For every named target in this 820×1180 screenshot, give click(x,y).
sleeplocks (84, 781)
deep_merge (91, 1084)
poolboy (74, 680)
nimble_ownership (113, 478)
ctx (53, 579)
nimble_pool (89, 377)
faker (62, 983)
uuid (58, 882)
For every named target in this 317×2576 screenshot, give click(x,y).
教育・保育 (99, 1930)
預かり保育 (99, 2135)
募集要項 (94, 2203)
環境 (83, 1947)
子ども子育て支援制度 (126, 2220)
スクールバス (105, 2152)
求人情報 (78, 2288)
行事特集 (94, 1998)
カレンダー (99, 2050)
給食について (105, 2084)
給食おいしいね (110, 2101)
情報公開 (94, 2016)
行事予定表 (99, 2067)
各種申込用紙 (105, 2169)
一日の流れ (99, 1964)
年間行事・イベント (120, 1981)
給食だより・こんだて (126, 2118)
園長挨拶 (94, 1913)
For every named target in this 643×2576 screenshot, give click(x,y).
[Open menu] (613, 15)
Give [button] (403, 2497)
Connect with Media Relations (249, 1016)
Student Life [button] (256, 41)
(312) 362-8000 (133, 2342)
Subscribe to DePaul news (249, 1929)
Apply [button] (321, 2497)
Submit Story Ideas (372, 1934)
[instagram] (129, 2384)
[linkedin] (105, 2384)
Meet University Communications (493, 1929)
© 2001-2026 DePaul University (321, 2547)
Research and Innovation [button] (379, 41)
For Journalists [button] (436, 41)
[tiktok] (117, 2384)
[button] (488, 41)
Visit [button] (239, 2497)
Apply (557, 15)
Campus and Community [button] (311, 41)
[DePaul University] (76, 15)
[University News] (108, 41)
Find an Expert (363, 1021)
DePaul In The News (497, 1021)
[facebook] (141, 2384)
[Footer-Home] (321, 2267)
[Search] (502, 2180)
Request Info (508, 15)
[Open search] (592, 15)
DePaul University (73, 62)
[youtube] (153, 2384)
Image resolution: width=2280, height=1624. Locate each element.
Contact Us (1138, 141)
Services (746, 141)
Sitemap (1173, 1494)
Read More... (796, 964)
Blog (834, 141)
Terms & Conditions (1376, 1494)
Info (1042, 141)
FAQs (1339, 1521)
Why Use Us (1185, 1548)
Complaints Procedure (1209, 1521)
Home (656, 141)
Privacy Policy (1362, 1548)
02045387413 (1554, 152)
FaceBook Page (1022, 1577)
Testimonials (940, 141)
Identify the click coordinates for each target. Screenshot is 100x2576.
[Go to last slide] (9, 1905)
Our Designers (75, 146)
○ ○ ○ ○
▶ _Exercise objective_
Look above for the line that contains "nimble_ownership (113, 478)". Starting there, transcribe every line exactly until you have copied the line that contains "Research and Innovation [button] (379, 41)".

▶ _Result for this task_
nimble_ownership (113, 478)
ctx (53, 579)
nimble_pool (89, 377)
faker (62, 983)
uuid (58, 882)
For every named target in this 317×2576 screenshot, give click(x,y).
教育・保育 (99, 1930)
預かり保育 (99, 2135)
募集要項 (94, 2203)
環境 (83, 1947)
子ども子育て支援制度 (126, 2220)
スクールバス (105, 2152)
求人情報 (78, 2288)
行事特集 (94, 1998)
カレンダー (99, 2050)
給食について (105, 2084)
給食おいしいね (110, 2101)
情報公開 (94, 2016)
行事予定表 (99, 2067)
各種申込用紙 (105, 2169)
一日の流れ (99, 1964)
年間行事・イベント (120, 1981)
給食だより・こんだて (126, 2118)
園長挨拶 (94, 1913)
For every named target in this 643×2576 screenshot, give click(x,y).
[Open menu] (613, 15)
Give [button] (403, 2497)
Connect with Media Relations (249, 1016)
Student Life [button] (256, 41)
(312) 362-8000 (133, 2342)
Subscribe to DePaul news (249, 1929)
Apply [button] (321, 2497)
Submit Story Ideas (372, 1934)
[instagram] (129, 2384)
[linkedin] (105, 2384)
Meet University Communications (493, 1929)
© 2001-2026 DePaul University (321, 2547)
Research and Innovation [button] (379, 41)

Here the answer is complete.